O Último Exorcismo (2010)

O horror de found-footage de Daniel Stamm oferece uma visão inteligente do clássico de Friedkin. O carismático pregador de Baton Rouge, Cotton Marcus (Patrick Fabian), concorda em deixar os cineastas Iris (Iris Bahr) e Daniel (Adam Grimes) segui-lo enquanto ele desmistifica os exorcismos que ele realiza como atos de exibicionismo religioso. Mas quando ele é chamado para Louisiana para ajudar a pobre e aparentemente possuída Nell (Ashley Bell) e sua família, Marcus descobre que seus truques habituais não funcionam.

A câmera itinerante fornece vários momentos bizarros, como quando a equipe procura Nell apenas para encontrá-la empoleirada em cima do guarda-roupa, olhando para o espaço. Mais tarde, uma cena de contorção impressionantemente horrível a vê curvada para trás no celeiro, quebrando seus próprios dedos um por um. A conflagração louca do ato final foi criticada em alguns círculos por arruinar os sustos cerebrais, mas resulta em um final memorável de alto impacto, gritando muito mais alto do que a abordagem de Friedkin de volta ao normal.

A Possessão de Deborah Logan (2014)

Gerontofobia, ou o medo dos idosos, dá o pulso à estreia sofisticada de Adam Robitel, que compartilha DNA com The Visit, de M. Night Shyamalan. Mia (Michelle Ang) e sua equipe são estudantes de doutorado fazendo uma tese em vídeo sobre demência; Deborah Logan (Jill Larson) é o assunto, uma portadora de Alzheimer em estágio inicial que começa a agir de forma errática, para grande consternação de sua filha Sarah (Anne Ramsay).

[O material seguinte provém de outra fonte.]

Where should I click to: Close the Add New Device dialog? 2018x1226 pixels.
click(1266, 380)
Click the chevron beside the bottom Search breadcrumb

Como os sintomas de sua doença — deterioração física, alucinações e explosões violentas — são basicamente os mesmos associados à possessão, o que se segue é duplamente angustiante. Mesmo antes de qualquer interferência sobrenatural, os estragos da doença são tão obscenos quanto qualquer filme de terror. O formato de filmagem encontrada faz excelente uso do espaço morto enquanto a equipe vasculha a casa de Deborah durante suas muitas divagações noturnas, e há uma inserção quase subliminar de um homem com cara de cobra — o verdadeiro vilão — maliciosamente editado em um quadro em branco.